Shitreet thus bases his decision to demolish on the fact that the "King's Valley," as he calls the Bustan neighborhood, has been designated by the Israeli authorities as "open green space," therefore off limits to Palestinian building even though the home-owners own the land. Although the Israeli Master Plan overrules the Jordanian Master Plan for the city that allowed residential building in the Bustan neighborhood, international law prohibits Israel, as an Occupying Power, from imposing its own laws and regulations. Nevertheless, Shitreet has instructed city officials to deal "most forcefully" with building code violations, and says that the process of bringing law suits against the Palestinian residents has already begun.

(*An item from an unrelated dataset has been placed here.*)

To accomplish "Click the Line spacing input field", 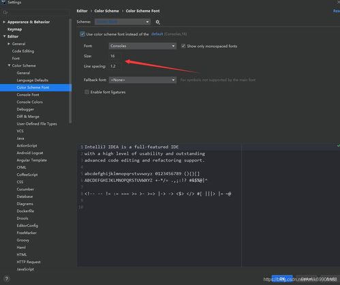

The politics of Silwan go far beyond demographic considerations, however, or even concerns over parks. Silwan - or "The City of David" as it has been rechristened by the Israeli authorities who opened a visitors' center on the site -- is considered the site where the city of Jerusalem began, and thus it is coveted by Israeli settlers who have conducted an aggressive campaign to remove Palestinians from the place. In fact, a settler organization called El Ad focuses exclusively on the Silwan area, and does so with discreet help from the Israeli government. In 1992 Haim Klugman, then-Director General of the Ministry of Justice, issued what became known as the Klugman Report. It reported that tens of millions of dollars had been given to the settler groups, including El Ad, by government ministries; that false documents supplied by Arab collaborators had been used to classify Palestinian houses as "absentee property;" that the Israel Lands Authority and the Jewish National Fund had allotted much of Silwan to the settlers without offering it up for tender; and that public funds had been used to finance the settlers' legal expenses.

"We break up Arab continuity and their claim to East Jerusalem by putting in isolated islands of Jewish presence in areas of Arab population," say Uri Bank, a leader of the pro-settlement Moledet party. "Then we definitely try to put these together to form our own continuity. It's just like Legos - you put the pieces out there and connect the dots. That is Zionism. That is the way the state of Israel was built. Our eventual goal is Jewish continuity in all of Jerusalem."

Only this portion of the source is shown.